黄芪甲苷通过PI3K/Akt/mTOR通路诱导鼻咽癌细胞自噬和凋亡

AstragalosideⅣInduces Autophagy and Apoptosis in Nasopharyngeal Carcinoma Cells via PI3K/Akt/mTOR Pathway

目的:探讨黄芪甲苷对鼻咽癌细胞自噬与凋亡的影响及潜在分子机制。方法:在体外实验中,通过单丹磺酰戊二胺(MDC)染色和透射电镜观察黄芪甲苷(AS-Ⅳ)对鼻咽癌细胞自噬的影响。在体内实验中,建立裸鼠移植瘤模型后采用免疫荧光法(IF)及蛋白免疫印迹法(Western blot)检测各组别中自噬和凋亡情况的变化及磷脂酰肌醇3-激酶/蛋白激酶B/哺乳动物雷帕霉素靶蛋白(PI3K/Akt/mTOR)信号通路关键蛋白的表达变化。

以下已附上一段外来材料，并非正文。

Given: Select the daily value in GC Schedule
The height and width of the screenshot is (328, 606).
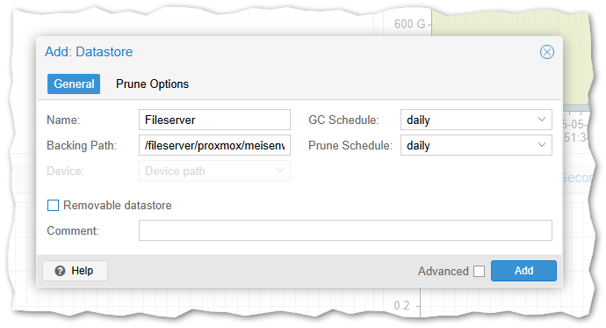Looking at the screenshot, I should 418,120.
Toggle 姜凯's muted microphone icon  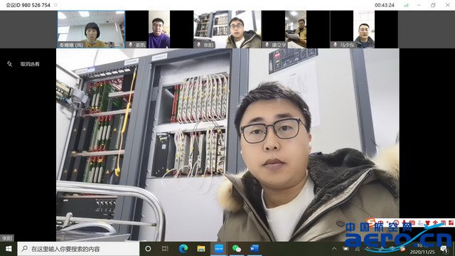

结果:与空白组比较,不同浓度AS-Ⅳ(5、10、20μmol·L^(-1))作用于5-8F细胞后,各AS-Ⅳ组的自噬荧光强度均明显增强,其中,干预24 h,各AS-Ⅳ组的自噬荧光表达最强,10μmol·L^(-1)AS-Ⅳ组的荧光表达最明显;与空白组比较,透射电镜下自噬激活剂雷帕霉素(RAPA)诱导5-8F细胞内出现较多自噬体;3-甲基腺嘌呤(3-MA)作为自噬抑制剂,透射电镜下并未观察到5-8F细胞内有自噬体的形成;AS-Ⅳ10μmol·L^(-1)组细胞内结构和细胞膜完整、清楚,可见自噬体形成;与空白组比较,AS-Ⅳ各组的肿瘤体积明显受到抑制(P<0.05,P<0.01),微管相关蛋白l轻链3Ⅱ/微管相关蛋白l轻链3Ⅰ(LC3Ⅱ/Ⅰ)和活化的胱天蛋白酶-3(cleaved Caspase-3)荧光信号明显增强(P<0.05,P<0.01),自噬相关蛋白酵母ATG6同源物(Beclin-1)、LC3Ⅱ/Ⅰ和凋亡相关蛋白cleaved Caspase-3、活化的多腺苷二磷酸多聚酶(cleaved PARP)的表达量均明显升高(P<0.05,P<0.01),而自噬相关蛋白泛素结合蛋白(p62)的表达明显下调(P<0.05,P<0.01);磷酸化(p)-PI3K、p-Akt、p-mTOR蛋白表达量明显降低(P<0.05,P<0.01)。结论:黄芪甲苷可诱导鼻咽癌细胞发生自噬和凋亡,其机制可能是通过激活PI3K/Akt/mTOR信号通路。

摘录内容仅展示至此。